Profiling¶
Note
This page uses two different syntax variants:
Cython specific
cdef
syntax, which was designed to make type declarations concise and easily readable from a C/C++ perspective.Pure Python syntax which allows static Cython type declarations in pure Python code, following PEP-484 type hints and PEP 526 variable annotations.
To make use of C data types in Python syntax, you need to import the special
cython
module in the Python module that you want to compile, e.g.import cython
If you use the pure Python syntax we strongly recommend you use a recent Cython 3 release, since significant improvements have been made here compared to the 0.29.x releases.
This part describes the profiling abilities of Cython. If you are familiar with profiling pure Python code, you can only read the first section (Cython Profiling Basics). If you are not familiar with Python profiling you should also read the tutorial (Profiling Tutorial) which takes you through a complete example step by step.
Note that profiling and tracing are non-functional in CPython 3.12. The changes for PEP-669 were implemented in CPython such that the previous support for injecting trace events no longer works, but a replacement was not provided.
Users of Python 3.12 who want to (Python-)profile their Cython code or analyse their test coverage must resort to Python 3.11.
Cython Profiling Basics¶
Profiling in Cython is controlled by a compiler directive. It can be set either for an entire file or on a per function basis via a Cython decorator.
Enabling profiling for a complete source file¶
Profiling is enabled for a complete source file via a global directive to the Cython compiler at the top of a file:
# cython: profile=True
Note that profiling gives a slight overhead to each function call therefore making your program a little slower (or a lot, if you call some small functions very often).
Once enabled, your Cython code will behave just like Python code when called from the cProfile module. This means you can just profile your Cython code together with your Python code using the same tools as for Python code alone.

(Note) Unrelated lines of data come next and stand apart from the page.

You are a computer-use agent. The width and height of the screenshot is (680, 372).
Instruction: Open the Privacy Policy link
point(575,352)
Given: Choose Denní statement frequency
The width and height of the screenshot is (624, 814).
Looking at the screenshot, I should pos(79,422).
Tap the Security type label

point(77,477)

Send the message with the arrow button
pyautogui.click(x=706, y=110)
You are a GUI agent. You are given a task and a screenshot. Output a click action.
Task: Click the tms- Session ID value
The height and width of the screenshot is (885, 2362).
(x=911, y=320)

Disabling profiling function wise¶
If your profiling is messed up because of the call overhead to some small functions that you rather do not want to see in your profile - either because you plan to inline them anyway or because you are sure that you can’t make them any faster - you can use a special decorator to disable profiling for one function only (regardless of whether it is globally enabled or not):
import cython
@cython.profile(False)
def my_often_called_function():
pass
cimport cython
@cython.profile(False)
def my_often_called_function():
pass
Enabling line tracing¶
To get more detailed trace information (for tools that can make use of it), you can enable line tracing:
# cython: linetrace=True
This will also enable profiling support, so the above profile=True
option
is not needed. Line tracing is needed for coverage analysis, for example.

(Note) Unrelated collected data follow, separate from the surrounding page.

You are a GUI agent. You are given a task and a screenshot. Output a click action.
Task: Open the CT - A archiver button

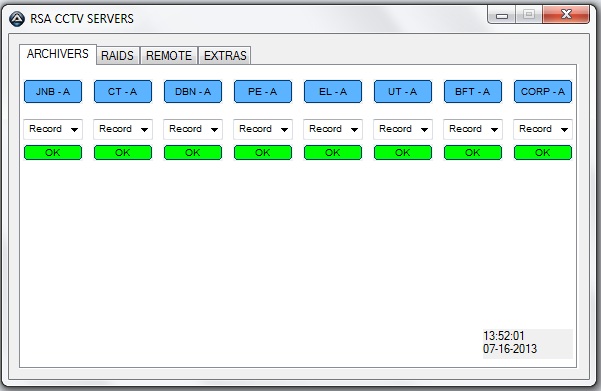pyautogui.click(x=123, y=92)
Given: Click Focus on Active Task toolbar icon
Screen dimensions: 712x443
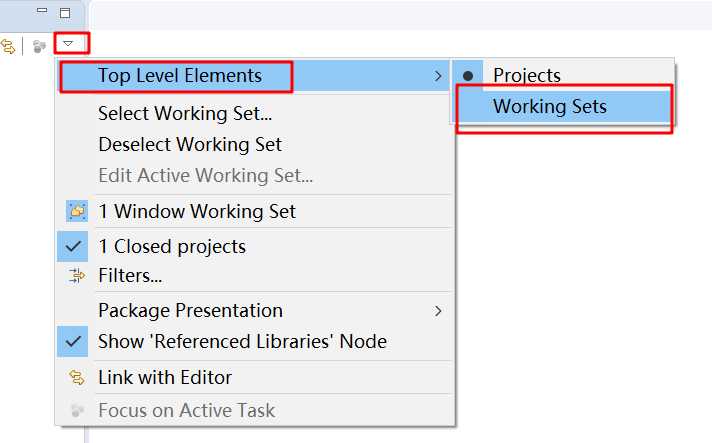Looking at the screenshot, I should [x=40, y=46].
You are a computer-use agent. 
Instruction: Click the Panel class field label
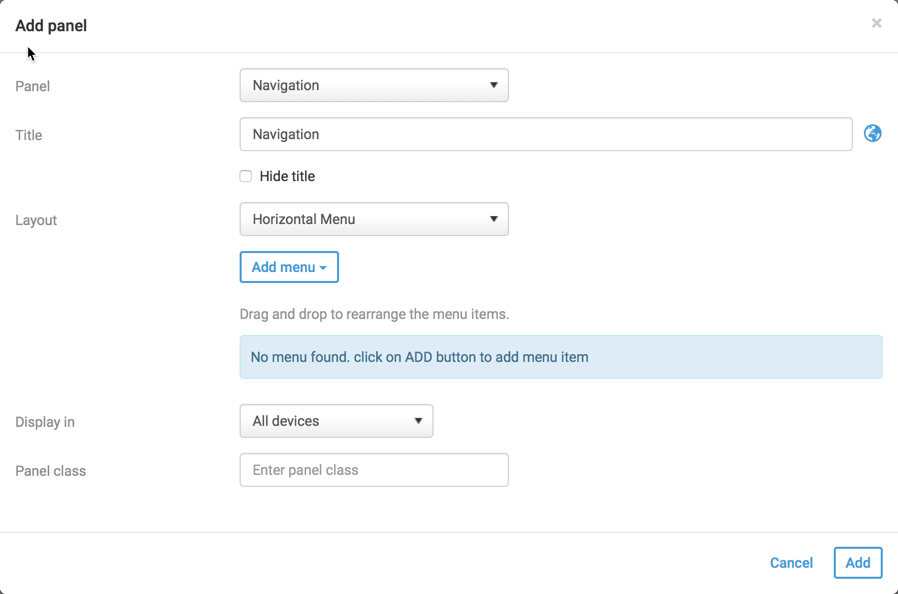tap(51, 472)
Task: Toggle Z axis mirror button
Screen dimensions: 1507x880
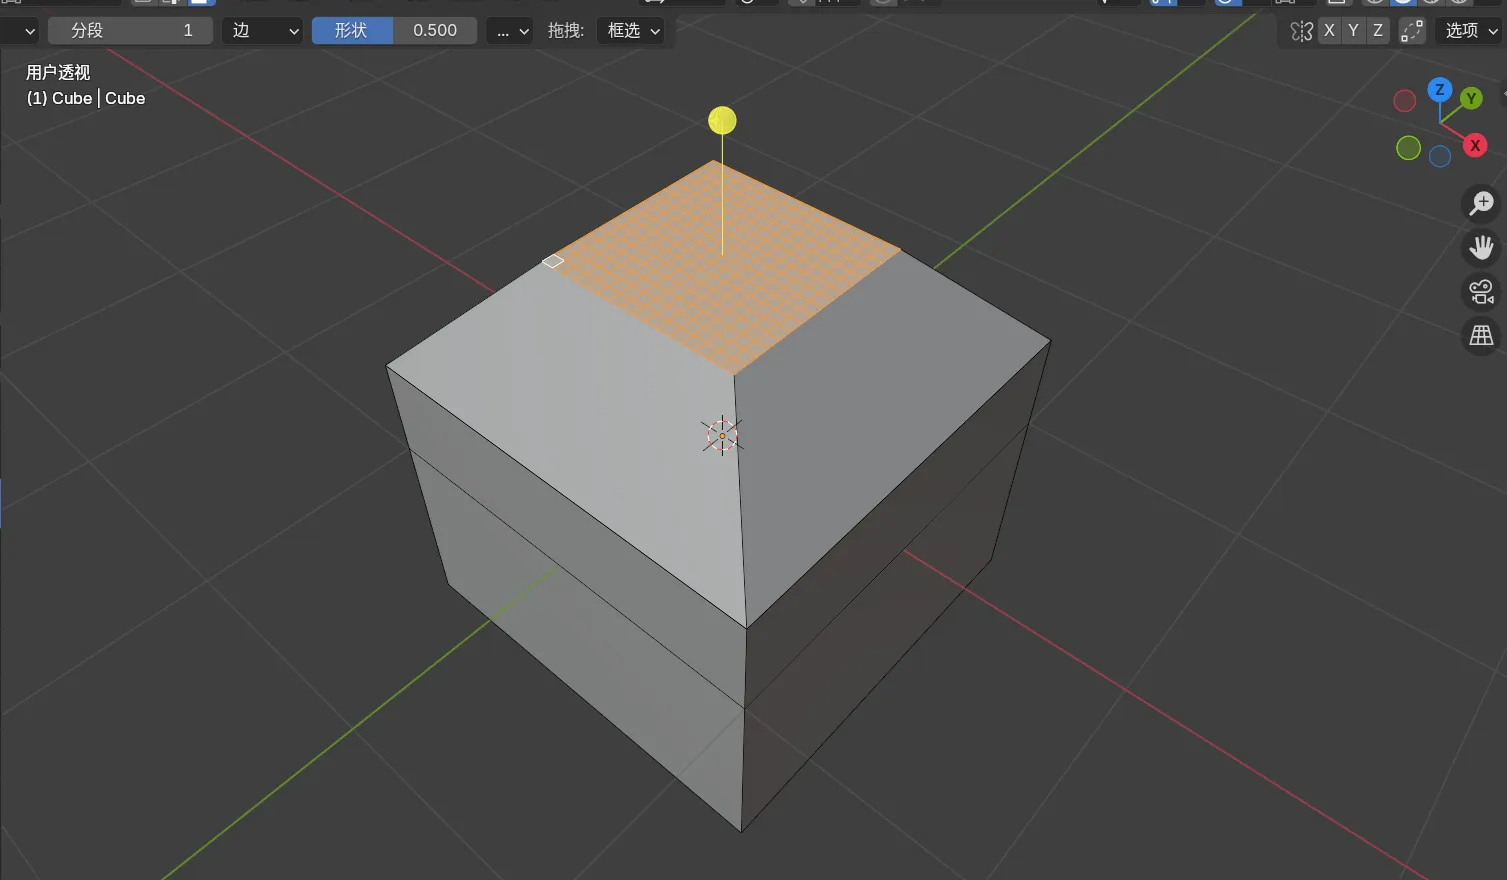Action: (x=1378, y=31)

Note that even if line tracing is enabled via the compiler directive, it is
not used by default. As the runtime slowdown can be substantial, it must
additionally be compiled in by the C compiler by setting the C macro definition
CYTHON_TRACE=1
. To include nogil functions in the trace, set
CYTHON_TRACE_NOGIL=1
(which implies CYTHON_TRACE=1
). C macros can be
defined either in the extension definition of the setup.py
script or by
setting the respective distutils options in the source file with the following
file header comment (if cythonize()
is used for compilation):
# distutils: define_macros=CYTHON_TRACE_NOGIL=1
Enabling coverage analysis¶
Since Cython 0.23, line tracing (see above) also enables support for coverage
reporting with the coverage.py tool. To
make the coverage analysis understand Cython modules, you also need to enable
Cython’s coverage plugin in your .coveragerc
file as follows:
[run]
plugins = Cython.Coverage
With this plugin, your Cython source files should show up normally in the coverage reports.

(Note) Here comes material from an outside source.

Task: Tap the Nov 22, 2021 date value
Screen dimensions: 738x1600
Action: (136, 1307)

To include the coverage report in the Cython annotated HTML file, you need
to first run the coverage.py tool to generate an XML result file. Pass
this file into the cython
command as follows:
$ cython --annotate-coverage coverage.xml package/mymodule.pyx
This will recompile the Cython module and generate one HTML output file next to each Cython source file it processes, containing colour markers for lines that were contained in the coverage report.
Profiling Tutorial¶
This will be a complete tutorial, start to finish, of profiling Python code, turning it into Cython code and keep profiling until it is fast enough.
As a toy example, we would like to evaluate the summation of the reciprocals of squares up to a certain integer for evaluating . The relation we want to use has been proven by Euler in 1735 and is known as the Basel problem.
A simple Python code for evaluating the truncated sum looks like this:
def recip_square(i):
return 1. / i ** 2
def approx_pi(n=10000000):
val = 0.
for k in range(1, n + 1):
val += recip_square(k)
return (6 * val) ** .5
On my box, this needs approximately 4 seconds to run the function with the default n. The higher we choose n, the better will be the approximation for . An experienced Python programmer will already see plenty of places to optimize this code. But remember the golden rule of optimization: Never optimize without having profiled. Let me repeat this: Never optimize without having profiled your code. Your thoughts about which part of your code takes too much time are wrong. At least, mine are always wrong. So let’s write a short script to profile our code:
import pstats, cProfile
import calc_pi
cProfile.runctx("calc_pi.approx_pi()", globals(), locals(), "Profile.prof")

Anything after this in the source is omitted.